**TASK TO COMPLETE**
Return the material below line for line, reproducing each line with no changes.

**INFORMATION SHOWN**
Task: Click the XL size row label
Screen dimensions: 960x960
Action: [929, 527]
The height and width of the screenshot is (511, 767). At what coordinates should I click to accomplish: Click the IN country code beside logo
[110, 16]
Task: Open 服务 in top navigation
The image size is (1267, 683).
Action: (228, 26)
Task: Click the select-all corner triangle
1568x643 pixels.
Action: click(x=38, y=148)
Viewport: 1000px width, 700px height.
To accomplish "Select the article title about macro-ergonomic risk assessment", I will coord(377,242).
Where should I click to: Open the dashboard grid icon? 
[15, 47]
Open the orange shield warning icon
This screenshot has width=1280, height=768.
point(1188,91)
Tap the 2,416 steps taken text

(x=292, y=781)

**TASK OUTPUT**
Task: Click the XL size row label
Screen dimensions: 960x960
Action: [929, 527]
The height and width of the screenshot is (511, 767). At what coordinates should I click to accomplish: Click the IN country code beside logo
[110, 16]
Task: Open 服务 in top navigation
The image size is (1267, 683).
Action: (228, 26)
Task: Click the select-all corner triangle
1568x643 pixels.
Action: click(x=38, y=148)
Viewport: 1000px width, 700px height.
To accomplish "Select the article title about macro-ergonomic risk assessment", I will coord(377,242).
Where should I click to: Open the dashboard grid icon? 
[15, 47]
Open the orange shield warning icon
This screenshot has width=1280, height=768.
point(1188,91)
Tap the 2,416 steps taken text

(x=292, y=781)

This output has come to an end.